Sleeping child, a model for or a cast of a marble original once in the Library at Killerton in Devon

Plaster, modelled or cast

Museum number: SC32

On display: Tivoli Recess (pre-booked tours only)
All spaces are in No. 13 Lincoln's Inn Fields unless identified as in No. 12, Soane's first house. For tours https://www.soane.org/your-visit

Curatorial note

This sculpture depicts an infant asleep on a mattress upon which is a large tasselled cushion. The child is clad in a nightdress, the chest and left shoulder being bare. The head is inclined to the right and a flower clutched in the right hand. A butterfly has settled on a blossom in the crook of the right arm.

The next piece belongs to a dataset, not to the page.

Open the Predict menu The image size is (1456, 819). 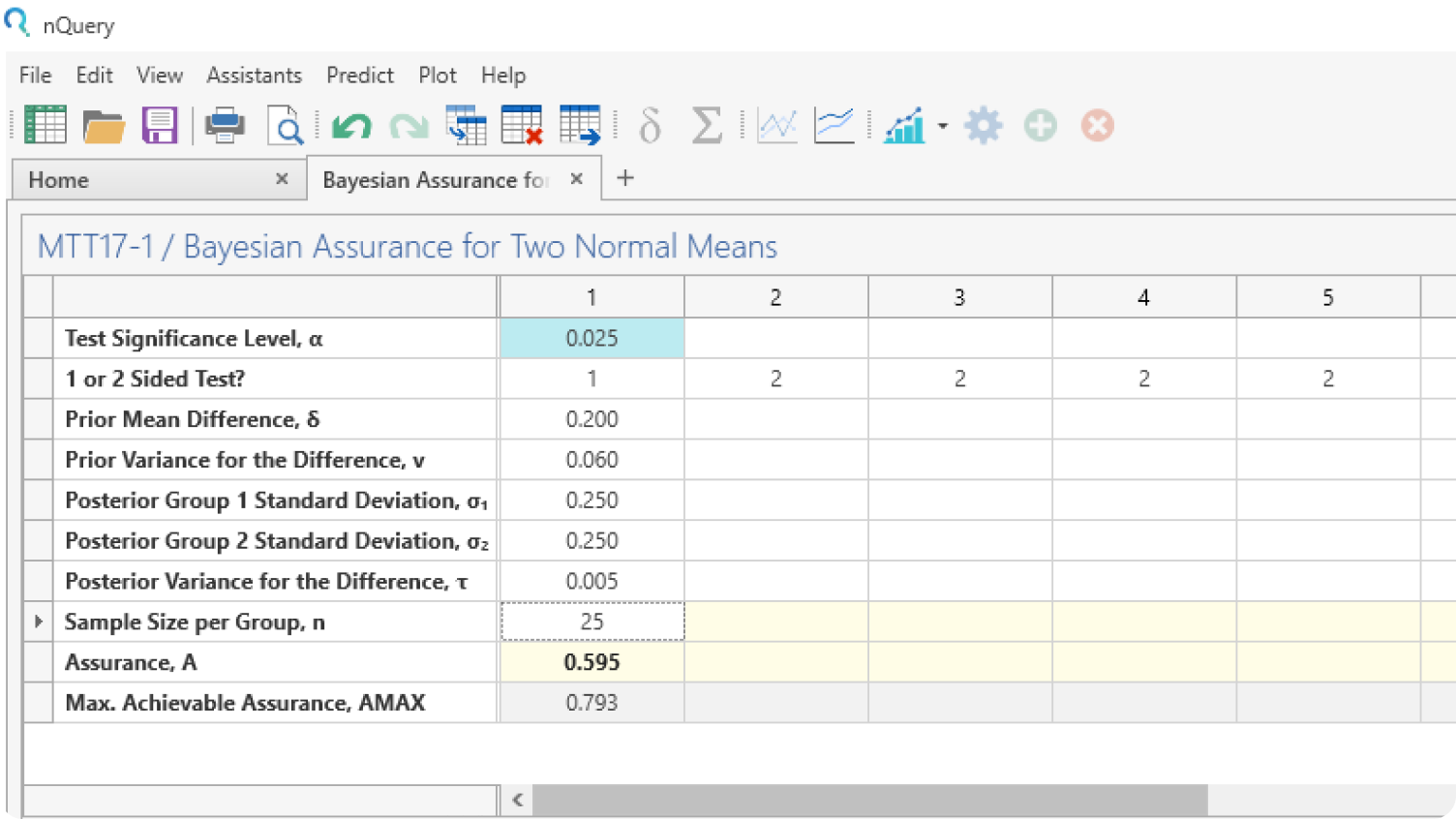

The original marble was executed for Thomas Dyke Acland (1787-1781) a politician and philanthropist and depicts his daughter Harriet who died aged one in 1818. The marble remained at the Acland family seat of Killerton, Broadclyst, Devon until it was sold in December 1943. It is now in a private collection in the USA. Chantrey’s Ledger records the order for the 'Sleeping Child' in 1818 and that the marble was completed in 1820 and cost £367.10. It was exbibited at the Royal Academy in 1820, No.1062.

Felicia Hermans’s poem “The Child’s Last Sleep” is believed to have been inspired by this sculpture and a fine drawing of it by Henry Corbould, engraved by W.T. Fry was published with the poem in Friendship's Offering, 1826.

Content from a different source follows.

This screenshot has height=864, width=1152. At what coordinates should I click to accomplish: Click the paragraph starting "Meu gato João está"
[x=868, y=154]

Three years previously Chantry had shown the famous “Sleeping Children” designed for a monument to the Robinson children in Litchfield Cathedral, a work which greatly increased his reputation. A third work of this type was a “Reposing Infant”, executed for Mr Boswell of Auchinleck.

In 1830 this model was on display in the Museum Corridor, built in 1824-25, next to the Picture Room at 13 Lincoln's Inn Fields, a space dominated by large architectural casts from Roman and Greek temples. By 1834-35 it had been moved to its final position, in the newly created Tivoli Recess off the staircase and its place in the Museum Corridor had been taken by a similar sculptural subject, Thomas Banks' model of Penelope Boothby.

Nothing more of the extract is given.